▸ Set problem:
Retype the following lines exactly as they appear.

▸ Data provided:

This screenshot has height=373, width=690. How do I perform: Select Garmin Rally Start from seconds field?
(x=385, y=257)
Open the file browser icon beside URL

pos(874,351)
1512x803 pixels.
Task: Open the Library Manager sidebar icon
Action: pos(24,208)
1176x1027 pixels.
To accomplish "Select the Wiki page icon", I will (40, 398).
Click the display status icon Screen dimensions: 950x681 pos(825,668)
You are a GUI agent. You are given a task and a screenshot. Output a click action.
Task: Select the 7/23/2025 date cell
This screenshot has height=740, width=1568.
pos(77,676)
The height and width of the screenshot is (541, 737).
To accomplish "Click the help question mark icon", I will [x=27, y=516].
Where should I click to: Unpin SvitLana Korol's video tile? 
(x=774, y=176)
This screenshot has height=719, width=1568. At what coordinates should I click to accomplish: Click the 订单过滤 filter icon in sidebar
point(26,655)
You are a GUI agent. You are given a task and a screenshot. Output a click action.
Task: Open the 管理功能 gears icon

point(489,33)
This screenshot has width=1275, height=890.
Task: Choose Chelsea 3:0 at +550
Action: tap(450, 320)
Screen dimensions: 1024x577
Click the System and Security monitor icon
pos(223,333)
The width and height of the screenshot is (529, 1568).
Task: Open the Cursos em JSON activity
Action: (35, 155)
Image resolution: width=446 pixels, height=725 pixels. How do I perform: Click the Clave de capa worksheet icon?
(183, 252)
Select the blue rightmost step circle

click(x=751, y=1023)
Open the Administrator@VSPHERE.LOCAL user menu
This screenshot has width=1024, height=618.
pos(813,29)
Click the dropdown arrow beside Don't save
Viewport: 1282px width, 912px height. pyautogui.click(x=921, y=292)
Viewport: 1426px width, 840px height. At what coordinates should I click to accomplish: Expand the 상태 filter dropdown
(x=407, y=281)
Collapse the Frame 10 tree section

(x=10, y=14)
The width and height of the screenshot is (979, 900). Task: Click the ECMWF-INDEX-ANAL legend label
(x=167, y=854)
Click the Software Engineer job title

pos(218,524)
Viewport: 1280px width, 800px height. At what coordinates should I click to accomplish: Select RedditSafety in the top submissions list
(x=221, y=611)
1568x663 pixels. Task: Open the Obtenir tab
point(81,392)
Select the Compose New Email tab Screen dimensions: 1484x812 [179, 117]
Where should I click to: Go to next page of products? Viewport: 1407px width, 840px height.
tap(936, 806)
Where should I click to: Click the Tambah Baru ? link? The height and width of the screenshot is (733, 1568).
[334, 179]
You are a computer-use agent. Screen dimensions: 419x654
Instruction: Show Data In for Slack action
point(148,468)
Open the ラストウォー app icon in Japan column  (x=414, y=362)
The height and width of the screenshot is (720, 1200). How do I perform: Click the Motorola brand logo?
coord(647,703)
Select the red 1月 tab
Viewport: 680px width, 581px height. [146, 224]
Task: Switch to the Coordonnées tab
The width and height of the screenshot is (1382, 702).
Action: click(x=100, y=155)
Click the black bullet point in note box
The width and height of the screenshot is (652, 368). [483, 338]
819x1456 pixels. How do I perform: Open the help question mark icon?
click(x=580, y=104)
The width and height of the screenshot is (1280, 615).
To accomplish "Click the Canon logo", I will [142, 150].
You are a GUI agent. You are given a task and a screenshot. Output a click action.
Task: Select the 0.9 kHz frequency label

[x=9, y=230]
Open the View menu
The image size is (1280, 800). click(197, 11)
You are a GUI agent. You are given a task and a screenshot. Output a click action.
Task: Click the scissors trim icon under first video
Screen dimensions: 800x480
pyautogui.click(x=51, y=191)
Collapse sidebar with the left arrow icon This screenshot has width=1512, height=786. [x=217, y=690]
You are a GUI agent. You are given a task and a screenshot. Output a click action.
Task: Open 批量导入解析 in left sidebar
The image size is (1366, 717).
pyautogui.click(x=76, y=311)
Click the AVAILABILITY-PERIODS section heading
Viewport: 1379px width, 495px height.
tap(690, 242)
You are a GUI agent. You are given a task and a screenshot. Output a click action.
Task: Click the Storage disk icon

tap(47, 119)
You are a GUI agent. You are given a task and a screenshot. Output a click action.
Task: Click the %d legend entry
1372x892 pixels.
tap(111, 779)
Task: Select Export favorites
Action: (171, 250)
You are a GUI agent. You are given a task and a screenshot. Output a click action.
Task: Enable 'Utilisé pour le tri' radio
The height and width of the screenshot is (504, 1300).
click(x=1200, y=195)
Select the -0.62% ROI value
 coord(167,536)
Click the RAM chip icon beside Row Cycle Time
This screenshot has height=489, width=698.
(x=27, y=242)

▸ The answer:
This screenshot has height=373, width=690. How do I perform: Select Garmin Rally Start from seconds field?
(x=385, y=257)
Open the file browser icon beside URL

pos(874,351)
1512x803 pixels.
Task: Open the Library Manager sidebar icon
Action: pos(24,208)
1176x1027 pixels.
To accomplish "Select the Wiki page icon", I will (40, 398).
Click the display status icon Screen dimensions: 950x681 pos(825,668)
You are a GUI agent. You are given a task and a screenshot. Output a click action.
Task: Select the 7/23/2025 date cell
This screenshot has height=740, width=1568.
pos(77,676)
The height and width of the screenshot is (541, 737).
To accomplish "Click the help question mark icon", I will [x=27, y=516].
Where should I click to: Unpin SvitLana Korol's video tile? 
(x=774, y=176)
This screenshot has height=719, width=1568. At what coordinates should I click to accomplish: Click the 订单过滤 filter icon in sidebar
point(26,655)
You are a GUI agent. You are given a task and a screenshot. Output a click action.
Task: Open the 管理功能 gears icon

point(489,33)
This screenshot has width=1275, height=890.
Task: Choose Chelsea 3:0 at +550
Action: tap(450, 320)
Screen dimensions: 1024x577
Click the System and Security monitor icon
pos(223,333)
The width and height of the screenshot is (529, 1568).
Task: Open the Cursos em JSON activity
Action: (35, 155)
Image resolution: width=446 pixels, height=725 pixels. How do I perform: Click the Clave de capa worksheet icon?
(183, 252)
Select the blue rightmost step circle

click(x=751, y=1023)
Open the Administrator@VSPHERE.LOCAL user menu
This screenshot has width=1024, height=618.
pos(813,29)
Click the dropdown arrow beside Don't save
Viewport: 1282px width, 912px height. pyautogui.click(x=921, y=292)
Viewport: 1426px width, 840px height. At what coordinates should I click to accomplish: Expand the 상태 filter dropdown
(x=407, y=281)
Collapse the Frame 10 tree section

(x=10, y=14)
The width and height of the screenshot is (979, 900). Task: Click the ECMWF-INDEX-ANAL legend label
(x=167, y=854)
Click the Software Engineer job title

pos(218,524)
Viewport: 1280px width, 800px height. At what coordinates should I click to accomplish: Select RedditSafety in the top submissions list
(x=221, y=611)
1568x663 pixels. Task: Open the Obtenir tab
point(81,392)
Select the Compose New Email tab Screen dimensions: 1484x812 [179, 117]
Where should I click to: Go to next page of products? Viewport: 1407px width, 840px height.
tap(936, 806)
Where should I click to: Click the Tambah Baru ? link? The height and width of the screenshot is (733, 1568).
[334, 179]
You are a computer-use agent. Screen dimensions: 419x654
Instruction: Show Data In for Slack action
point(148,468)
Open the ラストウォー app icon in Japan column  (x=414, y=362)
The height and width of the screenshot is (720, 1200). How do I perform: Click the Motorola brand logo?
coord(647,703)
Select the red 1月 tab
Viewport: 680px width, 581px height. [146, 224]
Task: Switch to the Coordonnées tab
The width and height of the screenshot is (1382, 702).
Action: click(x=100, y=155)
Click the black bullet point in note box
The width and height of the screenshot is (652, 368). [483, 338]
819x1456 pixels. How do I perform: Open the help question mark icon?
click(x=580, y=104)
The width and height of the screenshot is (1280, 615).
To accomplish "Click the Canon logo", I will [142, 150].
You are a GUI agent. You are given a task and a screenshot. Output a click action.
Task: Select the 0.9 kHz frequency label

[x=9, y=230]
Open the View menu
The image size is (1280, 800). click(197, 11)
You are a GUI agent. You are given a task and a screenshot. Output a click action.
Task: Click the scissors trim icon under first video
Screen dimensions: 800x480
pyautogui.click(x=51, y=191)
Collapse sidebar with the left arrow icon This screenshot has width=1512, height=786. [x=217, y=690]
You are a GUI agent. You are given a task and a screenshot. Output a click action.
Task: Open 批量导入解析 in left sidebar
The image size is (1366, 717).
pyautogui.click(x=76, y=311)
Click the AVAILABILITY-PERIODS section heading
Viewport: 1379px width, 495px height.
tap(690, 242)
You are a GUI agent. You are given a task and a screenshot. Output a click action.
Task: Click the Storage disk icon

tap(47, 119)
You are a GUI agent. You are given a task and a screenshot. Output a click action.
Task: Click the %d legend entry
1372x892 pixels.
tap(111, 779)
Task: Select Export favorites
Action: (171, 250)
You are a GUI agent. You are given a task and a screenshot. Output a click action.
Task: Enable 'Utilisé pour le tri' radio
The height and width of the screenshot is (504, 1300).
click(x=1200, y=195)
Select the -0.62% ROI value
 coord(167,536)
Click the RAM chip icon beside Row Cycle Time
This screenshot has height=489, width=698.
(x=27, y=242)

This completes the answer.